Facepalm: First Samsung said it sold one million Galaxy Folds. Then it said that number was a mistake, but would not disclose the correct the figure. Now it's saying that the device has somewhere between 400,000 and 500,000 in sales. Why are we getting the runaround about how the foldable smartphone is doing? Give us a number or don't say anything at all.

During CES 2020, Samsung CEO DJ Koh updated reporters on sales figures for the Galaxy Fold, but he seemed unsure precisely how many units were sold.

"I think we've sold 400,000 to 500,000 Galaxy Fold smartphones," Koh told Korean media outlet Yonhap News Agency.

The estimate seems somewhat ambiguous, considering Koh is in charge of Samsung's mobile division and should know the exact figures.

Last month, Samsung President and Chief Strategy Officer Young Sohn claimed that the company had sold one million Galaxy Folds, shattering its self-appointed goal of 500,000 units by the end of 2019. To be clear, the company's original target was one million devices by year's end but was adjusted to half that because of the failed April launch that set back the release of the Fold until September.

A spokesperson later corrected Sohn, saying that he had confused the company's initial goal with actual sales — another faux pas that seemed like an attempt to generate hype. The spokesperson did not have an exact figure to correct Sohn's statement, and the company is remaining tight-lipped even with Koh's recent vague remark.

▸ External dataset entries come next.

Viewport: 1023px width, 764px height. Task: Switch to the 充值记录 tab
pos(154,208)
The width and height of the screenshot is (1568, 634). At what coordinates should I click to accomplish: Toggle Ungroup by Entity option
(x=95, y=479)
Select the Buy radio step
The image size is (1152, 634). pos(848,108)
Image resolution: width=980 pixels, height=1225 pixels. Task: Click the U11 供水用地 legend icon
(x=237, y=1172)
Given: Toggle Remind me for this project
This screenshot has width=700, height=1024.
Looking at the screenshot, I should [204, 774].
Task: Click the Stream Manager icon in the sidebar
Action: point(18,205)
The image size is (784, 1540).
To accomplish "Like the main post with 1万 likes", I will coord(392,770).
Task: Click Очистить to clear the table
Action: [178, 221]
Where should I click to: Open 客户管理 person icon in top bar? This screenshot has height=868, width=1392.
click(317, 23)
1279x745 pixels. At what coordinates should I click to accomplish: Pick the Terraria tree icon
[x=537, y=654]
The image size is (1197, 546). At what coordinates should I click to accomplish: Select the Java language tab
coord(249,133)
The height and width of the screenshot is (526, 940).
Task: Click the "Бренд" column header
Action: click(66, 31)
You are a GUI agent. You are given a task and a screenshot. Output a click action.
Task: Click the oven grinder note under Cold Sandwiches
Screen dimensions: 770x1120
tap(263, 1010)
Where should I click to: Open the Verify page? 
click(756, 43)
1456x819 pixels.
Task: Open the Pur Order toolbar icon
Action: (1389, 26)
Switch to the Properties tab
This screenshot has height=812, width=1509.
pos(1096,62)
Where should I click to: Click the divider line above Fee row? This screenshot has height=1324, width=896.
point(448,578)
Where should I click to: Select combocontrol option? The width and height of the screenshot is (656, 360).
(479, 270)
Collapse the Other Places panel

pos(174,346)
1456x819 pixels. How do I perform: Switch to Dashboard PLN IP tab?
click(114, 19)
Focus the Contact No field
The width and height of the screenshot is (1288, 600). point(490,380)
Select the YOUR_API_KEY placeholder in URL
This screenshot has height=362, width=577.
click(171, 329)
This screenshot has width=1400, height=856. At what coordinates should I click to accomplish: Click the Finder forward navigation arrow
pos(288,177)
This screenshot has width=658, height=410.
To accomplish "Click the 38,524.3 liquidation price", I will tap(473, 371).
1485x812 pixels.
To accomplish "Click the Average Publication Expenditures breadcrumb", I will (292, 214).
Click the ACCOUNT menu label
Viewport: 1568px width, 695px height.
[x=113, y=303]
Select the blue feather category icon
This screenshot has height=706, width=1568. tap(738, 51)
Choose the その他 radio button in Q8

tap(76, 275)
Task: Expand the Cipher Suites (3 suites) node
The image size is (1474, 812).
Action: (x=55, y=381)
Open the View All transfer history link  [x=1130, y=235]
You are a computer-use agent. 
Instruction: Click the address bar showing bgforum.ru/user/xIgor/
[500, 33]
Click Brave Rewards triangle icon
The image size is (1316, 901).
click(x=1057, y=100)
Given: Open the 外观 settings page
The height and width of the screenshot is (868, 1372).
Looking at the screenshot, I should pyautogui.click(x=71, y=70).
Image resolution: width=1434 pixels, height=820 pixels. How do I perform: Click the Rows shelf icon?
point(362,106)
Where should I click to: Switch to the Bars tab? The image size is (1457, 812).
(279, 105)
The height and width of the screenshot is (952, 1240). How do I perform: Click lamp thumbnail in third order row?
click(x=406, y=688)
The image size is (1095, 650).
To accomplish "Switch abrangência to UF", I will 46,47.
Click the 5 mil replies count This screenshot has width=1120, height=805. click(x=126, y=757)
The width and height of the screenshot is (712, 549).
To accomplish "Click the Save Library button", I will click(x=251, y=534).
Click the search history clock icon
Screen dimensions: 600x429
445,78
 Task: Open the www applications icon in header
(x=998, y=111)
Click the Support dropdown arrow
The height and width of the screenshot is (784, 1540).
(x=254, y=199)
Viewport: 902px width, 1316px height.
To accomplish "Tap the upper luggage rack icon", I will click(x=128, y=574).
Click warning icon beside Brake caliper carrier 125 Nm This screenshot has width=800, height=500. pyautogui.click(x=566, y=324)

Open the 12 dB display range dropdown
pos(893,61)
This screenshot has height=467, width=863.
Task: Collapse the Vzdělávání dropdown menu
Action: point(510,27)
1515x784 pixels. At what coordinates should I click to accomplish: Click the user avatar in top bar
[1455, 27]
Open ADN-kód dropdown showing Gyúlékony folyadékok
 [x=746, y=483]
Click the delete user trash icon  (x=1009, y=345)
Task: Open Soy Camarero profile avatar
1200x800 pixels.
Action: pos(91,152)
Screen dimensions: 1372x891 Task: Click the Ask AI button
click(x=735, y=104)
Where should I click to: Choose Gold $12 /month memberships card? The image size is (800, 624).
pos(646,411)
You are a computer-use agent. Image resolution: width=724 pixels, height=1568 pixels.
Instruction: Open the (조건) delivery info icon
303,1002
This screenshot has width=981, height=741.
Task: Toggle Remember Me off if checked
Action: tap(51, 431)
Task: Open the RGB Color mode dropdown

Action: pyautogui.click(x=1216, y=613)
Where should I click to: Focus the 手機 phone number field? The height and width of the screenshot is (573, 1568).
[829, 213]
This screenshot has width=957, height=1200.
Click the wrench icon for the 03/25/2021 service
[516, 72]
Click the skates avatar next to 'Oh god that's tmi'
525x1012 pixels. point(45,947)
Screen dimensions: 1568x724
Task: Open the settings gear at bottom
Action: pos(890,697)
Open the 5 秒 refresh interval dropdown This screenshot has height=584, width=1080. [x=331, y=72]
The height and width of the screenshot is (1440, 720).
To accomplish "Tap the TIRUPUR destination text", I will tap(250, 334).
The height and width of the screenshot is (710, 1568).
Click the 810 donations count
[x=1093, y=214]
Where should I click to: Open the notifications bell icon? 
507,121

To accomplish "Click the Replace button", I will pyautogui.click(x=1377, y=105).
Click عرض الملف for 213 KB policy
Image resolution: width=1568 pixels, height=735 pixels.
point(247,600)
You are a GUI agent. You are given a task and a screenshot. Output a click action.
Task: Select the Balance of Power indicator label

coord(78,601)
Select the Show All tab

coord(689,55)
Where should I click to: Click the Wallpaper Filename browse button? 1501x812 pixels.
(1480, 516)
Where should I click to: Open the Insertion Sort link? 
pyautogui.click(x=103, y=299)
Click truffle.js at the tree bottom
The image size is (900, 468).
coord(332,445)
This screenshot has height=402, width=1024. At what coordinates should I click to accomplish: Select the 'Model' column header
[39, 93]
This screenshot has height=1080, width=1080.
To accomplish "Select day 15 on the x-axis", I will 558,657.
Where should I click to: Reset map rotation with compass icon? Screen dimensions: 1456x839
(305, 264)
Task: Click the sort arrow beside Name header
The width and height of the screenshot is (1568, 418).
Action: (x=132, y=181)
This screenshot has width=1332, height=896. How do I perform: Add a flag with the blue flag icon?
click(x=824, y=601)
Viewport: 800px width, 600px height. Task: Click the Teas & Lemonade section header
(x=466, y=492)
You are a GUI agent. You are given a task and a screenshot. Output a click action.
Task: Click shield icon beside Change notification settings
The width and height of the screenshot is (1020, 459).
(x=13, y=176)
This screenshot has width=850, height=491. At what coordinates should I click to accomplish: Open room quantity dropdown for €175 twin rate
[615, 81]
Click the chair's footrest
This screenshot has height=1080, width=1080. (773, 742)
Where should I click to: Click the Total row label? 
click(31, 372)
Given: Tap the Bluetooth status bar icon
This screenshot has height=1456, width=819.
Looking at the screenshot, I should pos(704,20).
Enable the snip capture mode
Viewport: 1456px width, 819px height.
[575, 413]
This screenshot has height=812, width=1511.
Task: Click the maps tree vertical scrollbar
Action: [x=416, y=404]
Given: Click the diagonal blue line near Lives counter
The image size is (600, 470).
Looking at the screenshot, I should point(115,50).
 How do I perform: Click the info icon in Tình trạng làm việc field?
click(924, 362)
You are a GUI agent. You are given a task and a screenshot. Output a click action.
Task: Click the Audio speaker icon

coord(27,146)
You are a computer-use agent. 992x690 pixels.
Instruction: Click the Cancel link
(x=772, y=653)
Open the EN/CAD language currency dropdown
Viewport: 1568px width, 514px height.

Perhaps Samsung does not want to admit that it missed its mark by as much as 100,000 units. Still, even 400,000 is a decent sales figure considering the device is $2,000 and is in a niche market that has yet to develop fully. It translates to $800 million in sales for a foldable smartphone that has had a very rocky launch, which isn't bad.

When review devices began breaking shortly before release, Samsung rightly canceled pre-orders and went back to the drawing board. However, the handling of the debacle from a PR standpoint has been a mess from the start with the company blaming the users and then continually being vague and misleading with consumers and the press about when the device would be ready.

Now that the Galaxy Fold has been out for a few months, the company is continuing its misleading (in Sohn's case) and vague (in Koh's) behavior about how the phone is doing. It seems likely we will have to wait until Samsung has to answer to investors to get any concrete figures.